Wouldn’t it be convenient if we had a little bar in our peripheral vision that told us how much power we had… kind of like a video game?  As teachers, we seek to empower our students in an effort to get them ready for life.  When is too much power a problem, though?

    I, of course, know my answer for that.  A kid has too much power when parents and teachers are having to bribe or threaten him to get him to do something.  If the request is reasonable, bribing or threatening should not be required.

   Giving a child too much power starts early.  Allowing your toddler to decide where and when he sleeps, when and what he will eat, and whether or not the family can stay at a particular event seems crazy to my generation.  It seems to be the norm, however, nowadays.  When I am interviewing prospective students and their families, I am very careful not to allow students in who display too much power over their parents.  Truth be told, all kids struggle for power… as they should.  It’s in the struggle that kids grow and learn.  I just want the ones who earned their power, as opposed to those who demanded and “got” it.
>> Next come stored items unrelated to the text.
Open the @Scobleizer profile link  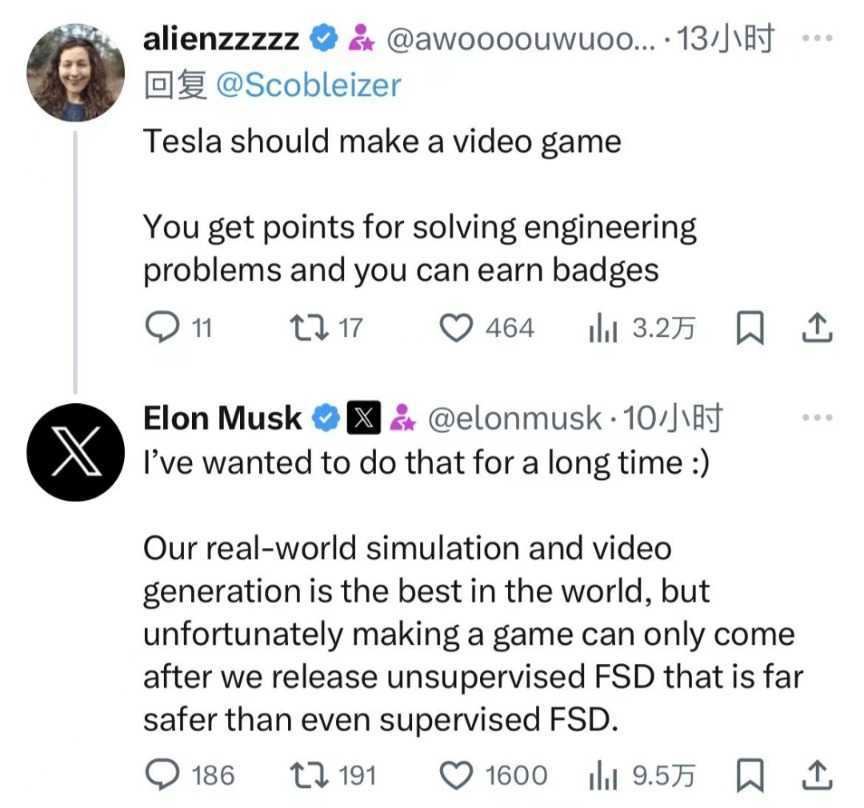[x=304, y=86]
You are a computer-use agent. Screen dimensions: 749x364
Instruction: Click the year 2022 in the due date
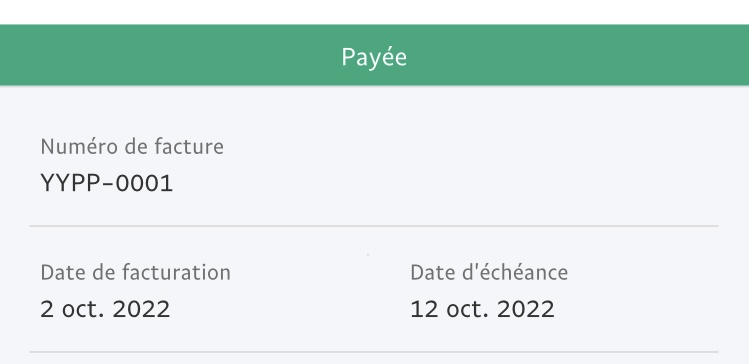(x=526, y=309)
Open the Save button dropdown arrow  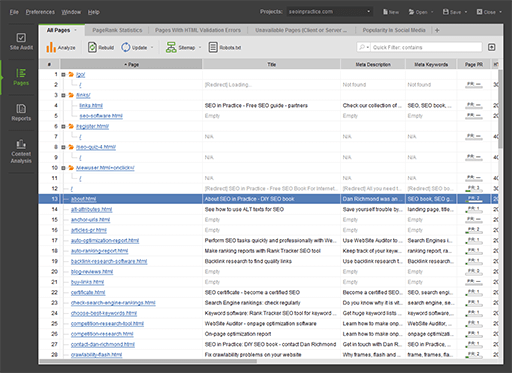[x=466, y=12]
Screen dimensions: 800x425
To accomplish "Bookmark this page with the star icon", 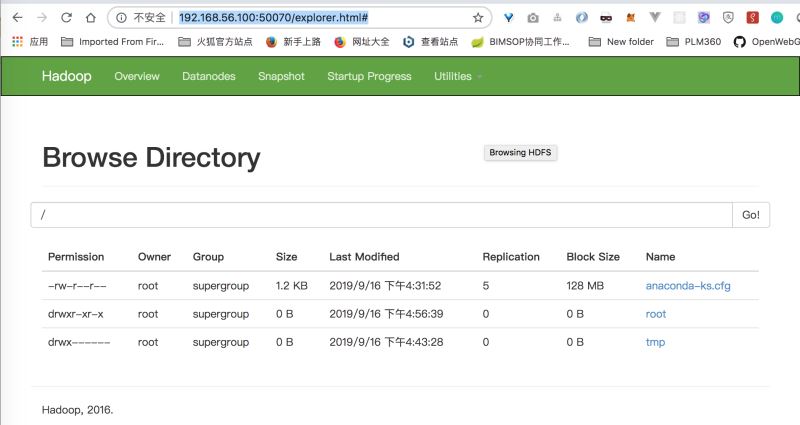I will pos(478,17).
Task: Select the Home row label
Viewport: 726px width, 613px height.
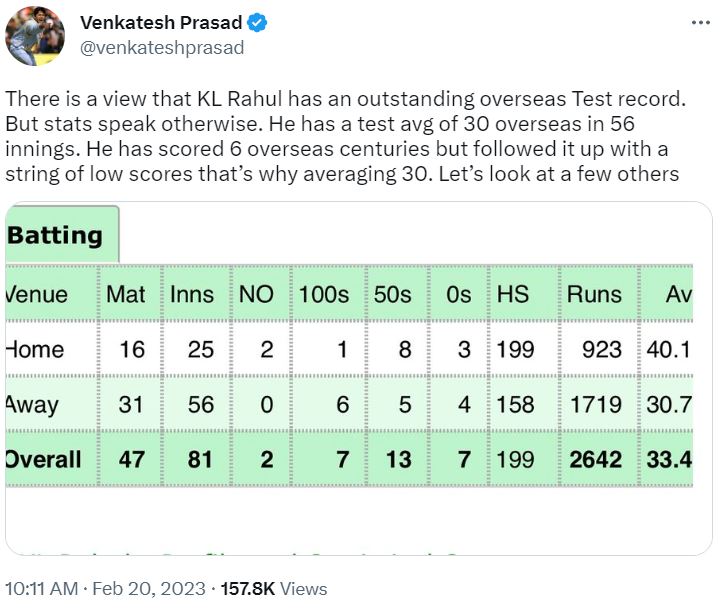Action: (x=35, y=349)
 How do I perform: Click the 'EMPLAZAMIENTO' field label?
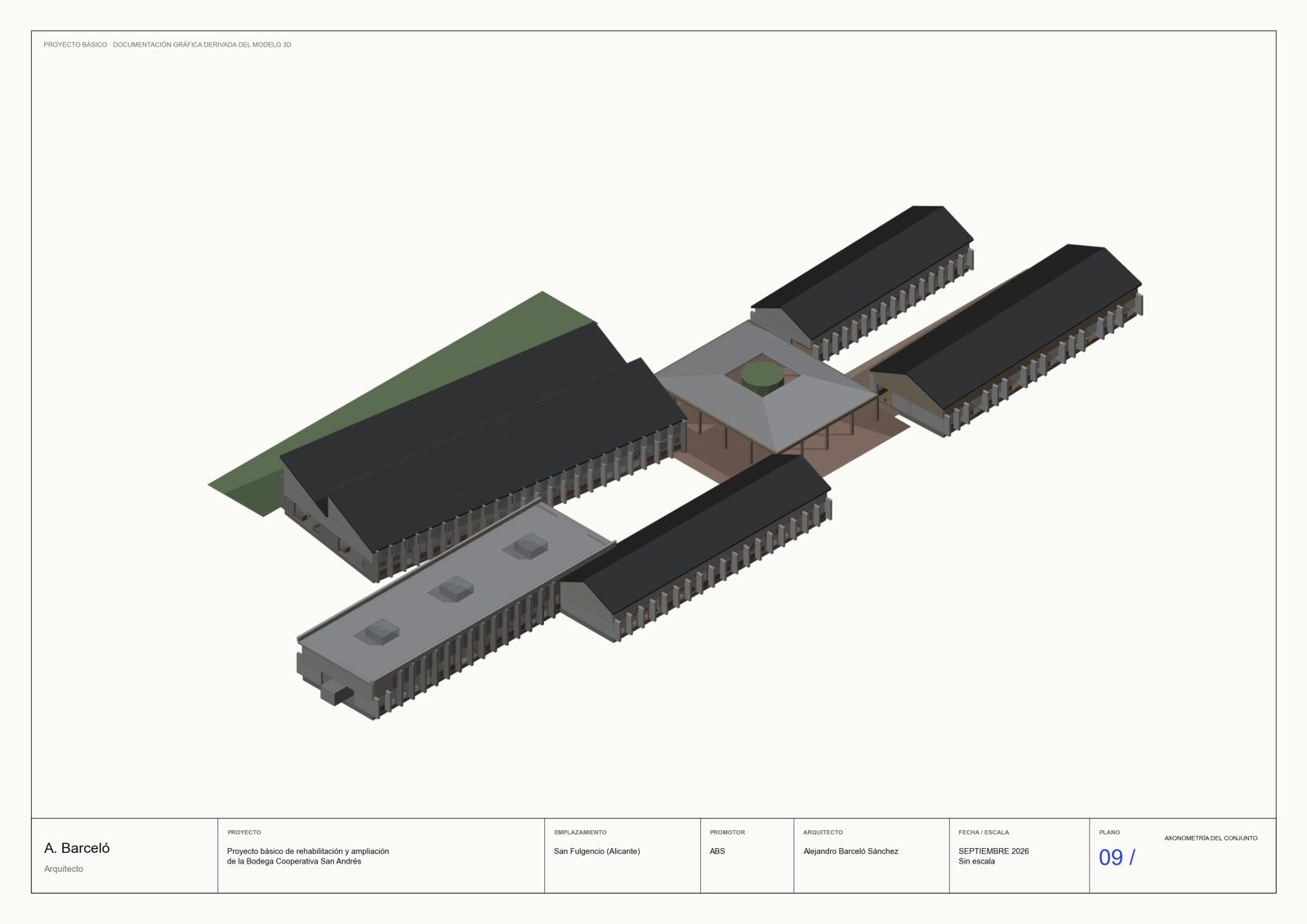pyautogui.click(x=580, y=832)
   Probably the best way to illustrate what I mean is with an example. Your child should want the power to decide his off-school agenda.  He earns that privilege by choosing to get homework and chores out of the way first.  Because he was wise with his time, you grant the power to choose the rest of the evening’s agenda.  You don’t, however, let him close his door and surf the Internet all evening any more than you let him go out every evening with his friends.  With these poor decisions, he should experience a loss of power.

   Parents, you should not feel guilty that you require your child to sleep in his room in his bed.  It’s not wrong to require that your child eat the dinner you are making for the family.  You do not owe your child a reason for picking him up from daycare later than you thought you might.  And it is very right for you to expect your child’s room to be cleaned up when you ask.  After all, you’re paying the mortgage.  (There are exceptions to each of these; I am, of course, talking in general.)

   So many talking heads would have you believe that a child’s life should be stress-free.  Not only has there never been a stress-free childhood in the history of mankind, but to try to make it happen quintuples parent stress! On the contrary, stress is required to make a great adult.  As babies, we screamed when we were stressed.  I’m wet! I’m hungry! I’m sleepy!  When we became toddlers, we experienced stress to potty train and to learn what we could do and what we could not.  Stress continued throughout school:  learning to read, memorizing our basic facts, gaining friends, playing sports.  Sure, there are stressers that are bad:  bullies, stringent rules, peer pressure.  But, as we navigated through those stressers, we inevitably became stronger. And what did we do with that knowledge when we became adults?  Seek to make sure our kids never had any of the stress we did!  

     If our kids are going to turn out well, we have got to let them earn their power, just as we did.  Nothing is sadder to me than a kid who has everything and/or whose parents let him call the shots.  These are my whiniest students.  You’d think they’d be delighted, but they are not.  They’re missing the one thing they crave:  a challenge.  Everything is given to them; nothing is earned.  

   I am fond of telling my kids that I want them to “roar,” not “purr.”  Another phrase I often tell them is to live their lives out loud.  Both of these phrases encourage the child to express the power he has earned.  Life is challenging, but if they have been challenged all along by loving parents and teachers, no challenge in life will be too much for our children to handle.